Another issue is security. It is conceivable and somewhat probable that someone would call your data service Web service outside of your application, and thus gain full access to your database. This is a great risk that must be addressed in production implementations. Luckily, there are a number of ways to enhance security.

First, you need to make sure that only people who have any business in your database can access the Web service. This can be handled through standard authentication mechanisms. You also need to make sure that data is securely encrypted while it travels over the wire, so it can not be intercepted and viewed. This can be handled through Web service security. There are several ways of encrypting data in transit, and you can pick whichever you are comfortable with. However, do not implement your own encryption mechanism. No matter how confident you are in your algorithm, and no matter how hard it may seem to crack to you, it is almost certainly going to be significantly weaker than even simple standard encryption mechanisms available to .NET Web service developers.

Another security problem you need to address is tampering. Encryption tends to counter this problem, but if you want to really be certain that nobody messes with your data while it travels over the Internet, you can digitally sign it. At this point, you have a system that only authorized people and applications can use, and data is not usable and not modifiable.

You are still not as secure as I would like us to be. Another scenario you may want to protect ourselves against is “replay attacks.” Someone might be able to intercept your message, and although it could not be read or altered, it could be sent to your server again at a later point in time. This allows a potential hacker to retrieve whatever data happened to be requested by that message, store it locally, and try to hack it in the comfort and privacy of his or her own office, with no time limitations, all of which greatly increases the hacker’s chance of success. You can prevent replay attacks by adding a timing mechanism to the service, such as a time stamp or a ticket. Each ticket is only valid for a short period of time (perhaps a matter of minutes), reducing the chance of replay attacks greatly. (Of course you need to make sure that your ticket information is also encrypted and/or signed, so it can not be altered.)

· · · · · · ·

_Task requirements_: Write out the passage on Web service security word for word, everything from "Another issue is" down to "to enhance security.". The material that comes after has nothing to do with the text on Web service security.

_Click-target data_:
· · · · · · ·

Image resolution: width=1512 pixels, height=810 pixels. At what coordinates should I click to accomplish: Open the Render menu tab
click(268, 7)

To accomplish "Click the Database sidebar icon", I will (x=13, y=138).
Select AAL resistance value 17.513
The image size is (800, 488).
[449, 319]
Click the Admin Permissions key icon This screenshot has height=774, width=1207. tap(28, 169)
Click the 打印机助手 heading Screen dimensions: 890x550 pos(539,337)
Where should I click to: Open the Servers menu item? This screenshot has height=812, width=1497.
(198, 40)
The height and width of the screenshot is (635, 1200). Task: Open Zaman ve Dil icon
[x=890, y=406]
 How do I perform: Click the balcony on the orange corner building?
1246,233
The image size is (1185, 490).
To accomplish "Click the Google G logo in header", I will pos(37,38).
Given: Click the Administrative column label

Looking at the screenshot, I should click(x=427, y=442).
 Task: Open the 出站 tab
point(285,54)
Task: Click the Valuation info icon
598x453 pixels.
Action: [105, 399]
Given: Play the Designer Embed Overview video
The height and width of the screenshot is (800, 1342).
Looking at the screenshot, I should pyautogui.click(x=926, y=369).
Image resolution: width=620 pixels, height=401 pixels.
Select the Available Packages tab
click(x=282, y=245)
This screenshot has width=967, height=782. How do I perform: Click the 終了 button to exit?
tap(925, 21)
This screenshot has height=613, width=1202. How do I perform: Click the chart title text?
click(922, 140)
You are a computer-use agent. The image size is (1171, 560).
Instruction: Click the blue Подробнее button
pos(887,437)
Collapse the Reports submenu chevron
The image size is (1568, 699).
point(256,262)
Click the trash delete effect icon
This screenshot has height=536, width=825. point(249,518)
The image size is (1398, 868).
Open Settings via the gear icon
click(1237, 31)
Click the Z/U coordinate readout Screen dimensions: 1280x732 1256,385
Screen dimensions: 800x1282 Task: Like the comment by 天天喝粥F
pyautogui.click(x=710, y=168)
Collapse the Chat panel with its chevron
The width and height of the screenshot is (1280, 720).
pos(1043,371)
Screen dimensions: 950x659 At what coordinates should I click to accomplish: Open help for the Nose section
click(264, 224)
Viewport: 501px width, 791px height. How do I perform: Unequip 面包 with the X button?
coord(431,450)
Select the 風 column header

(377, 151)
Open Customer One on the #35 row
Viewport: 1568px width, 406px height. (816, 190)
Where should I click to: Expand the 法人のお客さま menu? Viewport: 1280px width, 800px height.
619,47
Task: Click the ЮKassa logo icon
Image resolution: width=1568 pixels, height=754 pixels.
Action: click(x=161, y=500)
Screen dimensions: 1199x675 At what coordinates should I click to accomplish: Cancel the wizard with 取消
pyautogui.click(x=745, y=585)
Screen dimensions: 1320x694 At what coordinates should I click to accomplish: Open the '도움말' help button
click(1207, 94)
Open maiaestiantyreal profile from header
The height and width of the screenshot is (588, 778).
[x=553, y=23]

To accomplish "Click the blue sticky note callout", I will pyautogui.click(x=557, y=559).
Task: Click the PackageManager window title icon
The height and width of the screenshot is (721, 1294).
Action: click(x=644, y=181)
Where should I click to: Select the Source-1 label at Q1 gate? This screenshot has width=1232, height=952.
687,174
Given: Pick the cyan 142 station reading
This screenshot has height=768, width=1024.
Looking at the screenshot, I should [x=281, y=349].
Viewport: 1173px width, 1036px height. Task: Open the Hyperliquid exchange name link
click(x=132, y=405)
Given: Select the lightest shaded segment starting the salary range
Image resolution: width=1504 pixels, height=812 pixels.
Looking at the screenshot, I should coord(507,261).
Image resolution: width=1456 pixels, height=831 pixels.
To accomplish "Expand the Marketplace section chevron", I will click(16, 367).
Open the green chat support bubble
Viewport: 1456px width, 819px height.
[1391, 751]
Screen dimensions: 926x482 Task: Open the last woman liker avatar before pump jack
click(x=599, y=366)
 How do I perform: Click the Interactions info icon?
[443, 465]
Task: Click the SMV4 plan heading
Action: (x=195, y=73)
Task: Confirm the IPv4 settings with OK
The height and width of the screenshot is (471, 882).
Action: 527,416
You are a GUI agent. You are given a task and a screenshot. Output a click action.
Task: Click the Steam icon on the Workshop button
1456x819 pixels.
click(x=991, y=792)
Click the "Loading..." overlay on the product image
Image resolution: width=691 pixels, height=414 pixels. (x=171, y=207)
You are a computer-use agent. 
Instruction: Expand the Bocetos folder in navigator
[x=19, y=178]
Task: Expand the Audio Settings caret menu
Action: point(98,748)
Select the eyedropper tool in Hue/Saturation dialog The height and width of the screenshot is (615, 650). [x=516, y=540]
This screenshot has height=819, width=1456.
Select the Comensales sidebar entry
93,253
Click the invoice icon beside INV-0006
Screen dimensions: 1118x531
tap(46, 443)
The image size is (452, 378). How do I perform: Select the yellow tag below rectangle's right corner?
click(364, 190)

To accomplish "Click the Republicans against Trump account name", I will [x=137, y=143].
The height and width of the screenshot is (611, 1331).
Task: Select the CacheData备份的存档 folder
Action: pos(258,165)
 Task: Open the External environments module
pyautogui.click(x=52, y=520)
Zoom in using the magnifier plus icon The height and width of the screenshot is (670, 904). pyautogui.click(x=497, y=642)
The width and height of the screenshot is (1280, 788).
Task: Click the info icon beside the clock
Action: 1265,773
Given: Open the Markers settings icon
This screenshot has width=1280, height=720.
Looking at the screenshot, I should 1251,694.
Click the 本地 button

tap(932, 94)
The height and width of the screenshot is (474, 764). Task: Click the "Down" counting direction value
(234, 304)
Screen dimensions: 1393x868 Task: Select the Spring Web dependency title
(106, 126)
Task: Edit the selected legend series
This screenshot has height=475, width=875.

· · · · · · ·

_Answer in full_:
Another issue is security. It is conceivable and somewhat probable that someone would call your data service Web service outside of your application, and thus gain full access to your database. This is a great risk that must be addressed in production implementations. Luckily, there are a number of ways to enhance security.